[Raw records]
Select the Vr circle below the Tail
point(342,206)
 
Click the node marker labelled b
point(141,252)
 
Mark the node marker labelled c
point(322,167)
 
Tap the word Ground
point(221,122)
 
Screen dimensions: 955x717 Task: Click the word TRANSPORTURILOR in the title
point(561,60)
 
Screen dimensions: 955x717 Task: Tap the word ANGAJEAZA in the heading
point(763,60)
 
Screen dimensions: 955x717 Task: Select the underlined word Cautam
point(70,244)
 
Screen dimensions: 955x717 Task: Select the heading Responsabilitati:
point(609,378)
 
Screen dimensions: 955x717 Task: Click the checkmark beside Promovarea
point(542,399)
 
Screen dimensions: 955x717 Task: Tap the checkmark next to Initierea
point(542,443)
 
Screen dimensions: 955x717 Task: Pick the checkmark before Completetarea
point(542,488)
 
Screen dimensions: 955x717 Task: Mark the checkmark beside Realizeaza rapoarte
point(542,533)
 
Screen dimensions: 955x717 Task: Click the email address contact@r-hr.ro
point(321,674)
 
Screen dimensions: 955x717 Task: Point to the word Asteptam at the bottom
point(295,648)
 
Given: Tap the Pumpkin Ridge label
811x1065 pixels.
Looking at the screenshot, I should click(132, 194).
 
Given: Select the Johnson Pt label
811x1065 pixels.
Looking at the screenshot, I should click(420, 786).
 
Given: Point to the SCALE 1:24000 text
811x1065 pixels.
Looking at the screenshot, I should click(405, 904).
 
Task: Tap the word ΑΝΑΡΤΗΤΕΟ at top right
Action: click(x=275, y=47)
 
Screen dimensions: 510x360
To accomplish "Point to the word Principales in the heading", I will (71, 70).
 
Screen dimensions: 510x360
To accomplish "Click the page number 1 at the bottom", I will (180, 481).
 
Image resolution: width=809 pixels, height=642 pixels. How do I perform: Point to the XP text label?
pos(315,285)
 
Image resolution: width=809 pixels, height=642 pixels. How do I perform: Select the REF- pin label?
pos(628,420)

PROBLEM STATEMENT ▸ Rewrite all of the data above, swapping "checkmark" for "tick mark" every time it appears and leaving everything else the same.

TASK RESPONSE ▸
Select the Vr circle below the Tail
point(342,206)
 
Click the node marker labelled b
point(141,252)
 
Mark the node marker labelled c
point(322,167)
 
Tap the word Ground
point(221,122)
 
Screen dimensions: 955x717 Task: Click the word TRANSPORTURILOR in the title
point(561,60)
 
Screen dimensions: 955x717 Task: Tap the word ANGAJEAZA in the heading
point(763,60)
 
Screen dimensions: 955x717 Task: Select the underlined word Cautam
point(70,244)
 
Screen dimensions: 955x717 Task: Select the heading Responsabilitati:
point(609,378)
 
Screen dimensions: 955x717 Task: Click the tick mark beside Promovarea
point(542,399)
 
Screen dimensions: 955x717 Task: Tap the tick mark next to Initierea
point(542,443)
 
Screen dimensions: 955x717 Task: Pick the tick mark before Completetarea
point(542,488)
 
Screen dimensions: 955x717 Task: Mark the tick mark beside Realizeaza rapoarte
point(542,533)
 
Screen dimensions: 955x717 Task: Click the email address contact@r-hr.ro
point(321,674)
 
Screen dimensions: 955x717 Task: Point to the word Asteptam at the bottom
point(295,648)
 
Given: Tap the Pumpkin Ridge label
811x1065 pixels.
Looking at the screenshot, I should click(132, 194).
 
Given: Select the Johnson Pt label
811x1065 pixels.
Looking at the screenshot, I should click(420, 786).
 
Given: Point to the SCALE 1:24000 text
811x1065 pixels.
Looking at the screenshot, I should click(405, 904).
 
Task: Tap the word ΑΝΑΡΤΗΤΕΟ at top right
Action: click(x=275, y=47)
 
Screen dimensions: 510x360
To accomplish "Point to the word Principales in the heading", I will (71, 70).
 
Screen dimensions: 510x360
To accomplish "Click the page number 1 at the bottom", I will (180, 481).
 
Image resolution: width=809 pixels, height=642 pixels. How do I perform: Point to the XP text label?
pos(315,285)
 
Image resolution: width=809 pixels, height=642 pixels. How do I perform: Select the REF- pin label?
pos(628,420)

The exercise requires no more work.